(Data listing)

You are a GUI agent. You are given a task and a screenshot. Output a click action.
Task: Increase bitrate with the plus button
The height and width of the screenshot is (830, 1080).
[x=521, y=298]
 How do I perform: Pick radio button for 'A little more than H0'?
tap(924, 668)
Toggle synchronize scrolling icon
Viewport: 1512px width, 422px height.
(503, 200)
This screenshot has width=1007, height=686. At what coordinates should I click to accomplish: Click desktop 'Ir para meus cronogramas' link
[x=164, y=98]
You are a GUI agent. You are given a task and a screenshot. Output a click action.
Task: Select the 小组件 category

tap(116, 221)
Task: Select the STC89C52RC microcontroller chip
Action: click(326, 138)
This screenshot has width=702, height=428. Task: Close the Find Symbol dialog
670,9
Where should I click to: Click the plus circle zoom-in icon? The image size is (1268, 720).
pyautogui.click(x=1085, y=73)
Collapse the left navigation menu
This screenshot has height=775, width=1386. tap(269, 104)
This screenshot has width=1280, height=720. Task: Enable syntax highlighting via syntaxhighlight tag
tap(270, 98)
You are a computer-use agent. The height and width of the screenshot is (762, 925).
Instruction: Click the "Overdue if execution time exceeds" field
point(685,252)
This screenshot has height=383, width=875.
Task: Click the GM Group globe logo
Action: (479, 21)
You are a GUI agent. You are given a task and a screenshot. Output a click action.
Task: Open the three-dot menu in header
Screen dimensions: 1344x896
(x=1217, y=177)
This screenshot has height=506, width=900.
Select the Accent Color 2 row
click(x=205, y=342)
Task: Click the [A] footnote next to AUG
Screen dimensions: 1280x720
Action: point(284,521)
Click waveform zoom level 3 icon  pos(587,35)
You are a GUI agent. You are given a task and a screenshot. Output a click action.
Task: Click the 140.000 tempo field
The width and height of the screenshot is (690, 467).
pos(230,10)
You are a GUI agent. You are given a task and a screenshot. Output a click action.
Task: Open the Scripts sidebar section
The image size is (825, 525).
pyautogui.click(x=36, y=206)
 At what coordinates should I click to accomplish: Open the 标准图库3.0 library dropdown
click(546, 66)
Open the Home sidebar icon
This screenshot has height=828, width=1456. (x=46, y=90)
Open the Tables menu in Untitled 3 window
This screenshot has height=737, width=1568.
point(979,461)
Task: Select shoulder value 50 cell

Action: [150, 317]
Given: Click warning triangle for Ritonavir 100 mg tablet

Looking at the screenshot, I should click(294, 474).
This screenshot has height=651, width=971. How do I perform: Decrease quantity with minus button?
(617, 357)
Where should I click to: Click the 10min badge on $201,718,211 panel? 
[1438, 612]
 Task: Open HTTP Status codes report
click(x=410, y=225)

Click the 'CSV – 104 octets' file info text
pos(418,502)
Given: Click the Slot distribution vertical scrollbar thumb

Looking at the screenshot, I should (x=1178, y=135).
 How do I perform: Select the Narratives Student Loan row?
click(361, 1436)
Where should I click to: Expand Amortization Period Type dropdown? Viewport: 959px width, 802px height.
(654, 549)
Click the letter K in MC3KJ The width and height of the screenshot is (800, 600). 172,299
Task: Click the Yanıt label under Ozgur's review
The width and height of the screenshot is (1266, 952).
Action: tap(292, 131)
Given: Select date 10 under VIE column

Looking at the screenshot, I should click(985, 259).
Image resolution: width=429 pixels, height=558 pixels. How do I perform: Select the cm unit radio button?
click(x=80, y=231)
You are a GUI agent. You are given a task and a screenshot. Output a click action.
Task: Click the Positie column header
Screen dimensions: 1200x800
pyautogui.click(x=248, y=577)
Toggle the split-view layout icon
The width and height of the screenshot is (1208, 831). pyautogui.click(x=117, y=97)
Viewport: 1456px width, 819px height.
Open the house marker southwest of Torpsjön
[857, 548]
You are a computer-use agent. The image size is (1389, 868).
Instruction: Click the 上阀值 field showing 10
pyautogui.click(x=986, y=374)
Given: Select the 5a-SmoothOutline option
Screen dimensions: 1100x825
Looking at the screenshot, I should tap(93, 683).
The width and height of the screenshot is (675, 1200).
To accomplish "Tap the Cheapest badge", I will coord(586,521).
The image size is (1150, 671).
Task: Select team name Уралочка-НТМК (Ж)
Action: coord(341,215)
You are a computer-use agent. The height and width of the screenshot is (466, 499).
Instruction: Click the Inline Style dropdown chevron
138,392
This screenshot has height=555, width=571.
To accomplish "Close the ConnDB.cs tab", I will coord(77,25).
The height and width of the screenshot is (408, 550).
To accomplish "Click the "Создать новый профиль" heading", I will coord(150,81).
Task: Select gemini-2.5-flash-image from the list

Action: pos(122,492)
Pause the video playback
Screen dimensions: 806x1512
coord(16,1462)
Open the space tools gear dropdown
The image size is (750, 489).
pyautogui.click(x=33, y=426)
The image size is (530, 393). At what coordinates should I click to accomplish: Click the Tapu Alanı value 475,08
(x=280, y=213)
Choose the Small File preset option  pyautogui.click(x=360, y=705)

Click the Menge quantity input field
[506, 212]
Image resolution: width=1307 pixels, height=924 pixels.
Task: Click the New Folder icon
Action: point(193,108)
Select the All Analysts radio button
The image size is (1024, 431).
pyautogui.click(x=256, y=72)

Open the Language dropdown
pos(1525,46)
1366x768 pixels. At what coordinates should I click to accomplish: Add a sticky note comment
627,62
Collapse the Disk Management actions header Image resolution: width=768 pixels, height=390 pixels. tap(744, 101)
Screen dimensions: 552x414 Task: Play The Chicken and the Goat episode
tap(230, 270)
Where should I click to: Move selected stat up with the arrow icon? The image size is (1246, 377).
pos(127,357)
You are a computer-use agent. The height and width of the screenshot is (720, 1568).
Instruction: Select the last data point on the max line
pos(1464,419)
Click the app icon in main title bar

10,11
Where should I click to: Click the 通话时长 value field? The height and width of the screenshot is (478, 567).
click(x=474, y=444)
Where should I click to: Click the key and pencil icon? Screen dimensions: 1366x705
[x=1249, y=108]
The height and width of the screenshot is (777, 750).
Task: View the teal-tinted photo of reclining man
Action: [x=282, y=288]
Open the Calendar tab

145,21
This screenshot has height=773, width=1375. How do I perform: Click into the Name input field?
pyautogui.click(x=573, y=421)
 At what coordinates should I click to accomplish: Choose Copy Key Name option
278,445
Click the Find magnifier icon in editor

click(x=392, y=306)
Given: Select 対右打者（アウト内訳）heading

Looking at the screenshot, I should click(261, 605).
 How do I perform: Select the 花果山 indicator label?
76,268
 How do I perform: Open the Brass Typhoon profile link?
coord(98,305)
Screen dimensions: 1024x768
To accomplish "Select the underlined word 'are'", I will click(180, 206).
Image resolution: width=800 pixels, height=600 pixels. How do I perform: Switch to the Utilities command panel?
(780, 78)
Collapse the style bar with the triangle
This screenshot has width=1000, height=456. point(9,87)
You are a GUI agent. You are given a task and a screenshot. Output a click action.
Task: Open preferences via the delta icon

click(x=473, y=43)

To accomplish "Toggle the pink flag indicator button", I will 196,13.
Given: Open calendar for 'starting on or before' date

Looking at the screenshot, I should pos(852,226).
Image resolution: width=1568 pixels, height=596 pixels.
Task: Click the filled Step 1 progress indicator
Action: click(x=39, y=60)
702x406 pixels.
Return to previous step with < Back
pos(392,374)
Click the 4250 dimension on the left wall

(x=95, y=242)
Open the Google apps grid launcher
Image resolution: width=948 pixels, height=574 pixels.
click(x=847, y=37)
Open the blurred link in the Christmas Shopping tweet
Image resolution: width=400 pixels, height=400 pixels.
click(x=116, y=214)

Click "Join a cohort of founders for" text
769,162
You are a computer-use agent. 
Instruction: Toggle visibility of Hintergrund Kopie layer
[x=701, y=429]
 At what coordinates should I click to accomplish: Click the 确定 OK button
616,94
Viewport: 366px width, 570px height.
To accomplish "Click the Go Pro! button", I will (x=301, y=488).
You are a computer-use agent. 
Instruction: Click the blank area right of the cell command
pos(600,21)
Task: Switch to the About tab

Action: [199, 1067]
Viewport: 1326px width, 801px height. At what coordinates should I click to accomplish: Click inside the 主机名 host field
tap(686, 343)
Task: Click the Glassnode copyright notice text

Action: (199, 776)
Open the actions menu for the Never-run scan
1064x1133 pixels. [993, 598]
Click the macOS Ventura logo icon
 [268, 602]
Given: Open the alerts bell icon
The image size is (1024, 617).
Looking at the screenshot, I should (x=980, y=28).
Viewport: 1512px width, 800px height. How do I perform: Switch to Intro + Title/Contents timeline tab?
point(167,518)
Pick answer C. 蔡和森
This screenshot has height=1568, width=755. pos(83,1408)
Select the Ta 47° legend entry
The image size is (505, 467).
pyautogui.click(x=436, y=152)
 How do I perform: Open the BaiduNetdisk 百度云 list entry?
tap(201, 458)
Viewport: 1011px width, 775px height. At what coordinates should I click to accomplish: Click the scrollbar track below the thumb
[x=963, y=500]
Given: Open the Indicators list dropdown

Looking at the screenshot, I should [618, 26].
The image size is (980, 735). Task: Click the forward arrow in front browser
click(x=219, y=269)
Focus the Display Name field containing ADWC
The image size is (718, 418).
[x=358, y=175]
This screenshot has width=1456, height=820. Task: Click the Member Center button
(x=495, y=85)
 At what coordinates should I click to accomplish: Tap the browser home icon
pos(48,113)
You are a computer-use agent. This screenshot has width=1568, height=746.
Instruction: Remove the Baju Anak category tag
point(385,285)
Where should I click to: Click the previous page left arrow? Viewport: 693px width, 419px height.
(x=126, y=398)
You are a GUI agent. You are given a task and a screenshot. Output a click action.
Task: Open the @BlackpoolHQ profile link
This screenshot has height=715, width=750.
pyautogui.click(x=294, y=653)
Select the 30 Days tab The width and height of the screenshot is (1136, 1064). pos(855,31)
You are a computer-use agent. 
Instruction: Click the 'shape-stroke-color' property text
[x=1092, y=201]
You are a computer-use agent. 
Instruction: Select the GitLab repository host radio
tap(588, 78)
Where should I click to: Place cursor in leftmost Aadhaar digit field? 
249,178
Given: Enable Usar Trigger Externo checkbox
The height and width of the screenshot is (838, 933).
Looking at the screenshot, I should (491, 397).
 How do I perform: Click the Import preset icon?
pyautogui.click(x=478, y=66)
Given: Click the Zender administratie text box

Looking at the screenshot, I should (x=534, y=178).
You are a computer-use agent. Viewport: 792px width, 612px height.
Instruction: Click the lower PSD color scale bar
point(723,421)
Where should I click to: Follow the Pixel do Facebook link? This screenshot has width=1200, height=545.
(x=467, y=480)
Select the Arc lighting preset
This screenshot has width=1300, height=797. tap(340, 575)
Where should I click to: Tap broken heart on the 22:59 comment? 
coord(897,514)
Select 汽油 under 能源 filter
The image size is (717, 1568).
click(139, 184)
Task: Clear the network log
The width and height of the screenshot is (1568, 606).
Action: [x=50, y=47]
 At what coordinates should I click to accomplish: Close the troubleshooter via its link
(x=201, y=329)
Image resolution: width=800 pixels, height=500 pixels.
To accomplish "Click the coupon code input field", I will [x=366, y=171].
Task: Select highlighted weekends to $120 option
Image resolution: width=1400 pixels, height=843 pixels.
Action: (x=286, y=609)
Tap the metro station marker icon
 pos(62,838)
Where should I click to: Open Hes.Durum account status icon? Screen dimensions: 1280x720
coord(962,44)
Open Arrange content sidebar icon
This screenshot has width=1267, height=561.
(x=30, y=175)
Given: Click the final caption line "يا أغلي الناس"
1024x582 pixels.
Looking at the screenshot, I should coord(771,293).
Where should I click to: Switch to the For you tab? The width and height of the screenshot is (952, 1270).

(End Data listing)

Work task:
Please copy the lines above from the line with "Task: Click the 140.000 tempo field" up to and including the line with "Click the letter", exactly as written and with nothing else.

Answer:
Task: Click the 140.000 tempo field
The width and height of the screenshot is (690, 467).
pos(230,10)
You are a GUI agent. You are given a task and a screenshot. Output a click action.
Task: Open the Scripts sidebar section
The image size is (825, 525).
pyautogui.click(x=36, y=206)
 At what coordinates should I click to accomplish: Open the 标准图库3.0 library dropdown
click(546, 66)
Open the Home sidebar icon
This screenshot has height=828, width=1456. (x=46, y=90)
Open the Tables menu in Untitled 3 window
This screenshot has height=737, width=1568.
point(979,461)
Task: Select shoulder value 50 cell

Action: [150, 317]
Given: Click warning triangle for Ritonavir 100 mg tablet

Looking at the screenshot, I should click(294, 474).
This screenshot has height=651, width=971. How do I perform: Decrease quantity with minus button?
(617, 357)
Where should I click to: Click the 10min badge on $201,718,211 panel? 
[1438, 612]
 Task: Open HTTP Status codes report
click(x=410, y=225)

Click the 'CSV – 104 octets' file info text
pos(418,502)
Given: Click the Slot distribution vertical scrollbar thumb

Looking at the screenshot, I should (x=1178, y=135).
 How do I perform: Select the Narratives Student Loan row?
click(361, 1436)
Where should I click to: Expand Amortization Period Type dropdown? Viewport: 959px width, 802px height.
(654, 549)
Click the letter K in MC3KJ The width and height of the screenshot is (800, 600). 172,299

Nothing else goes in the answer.